Task statement
An exact copy of every record is needed, with the pictures left out.

Saved entries:
▬▬▬

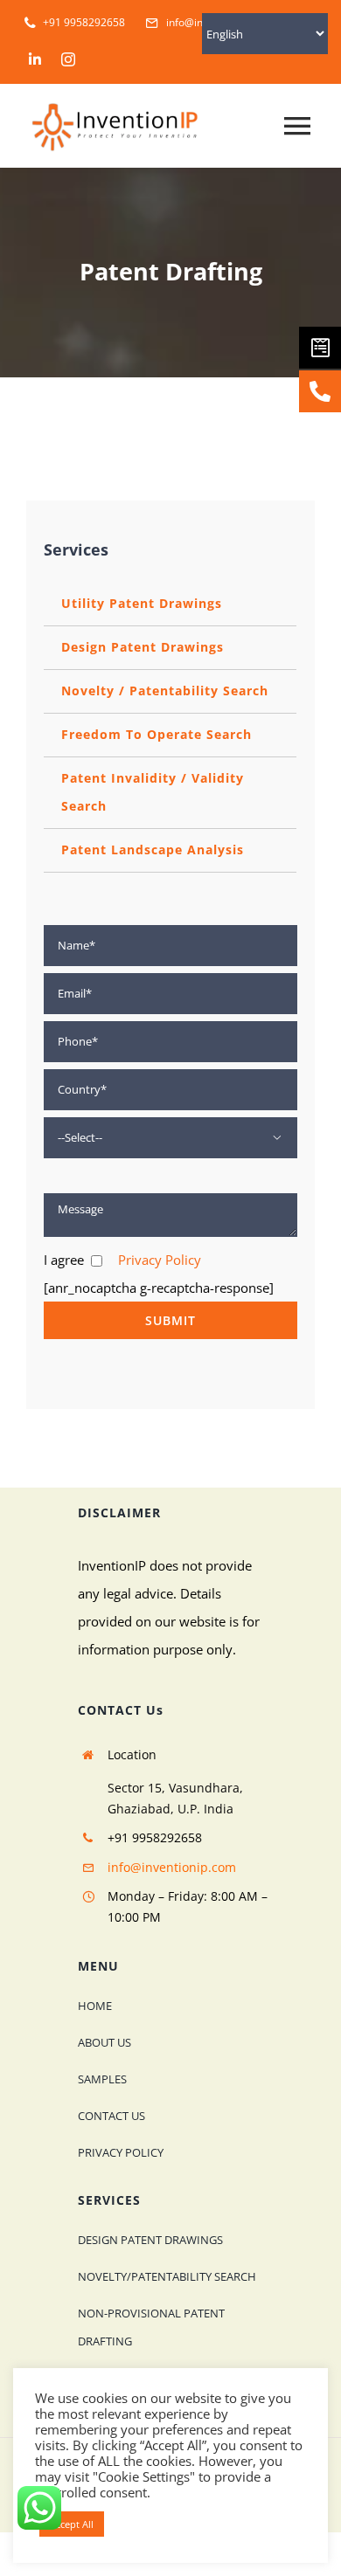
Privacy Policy (159, 1259)
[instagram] (68, 59)
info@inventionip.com (172, 1867)
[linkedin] (35, 59)
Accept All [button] (72, 2524)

▬▬▬

Response to this exercise
Privacy Policy (159, 1259)
[instagram] (68, 59)
info@inventionip.com (172, 1867)
[linkedin] (35, 59)
Accept All [button] (72, 2524)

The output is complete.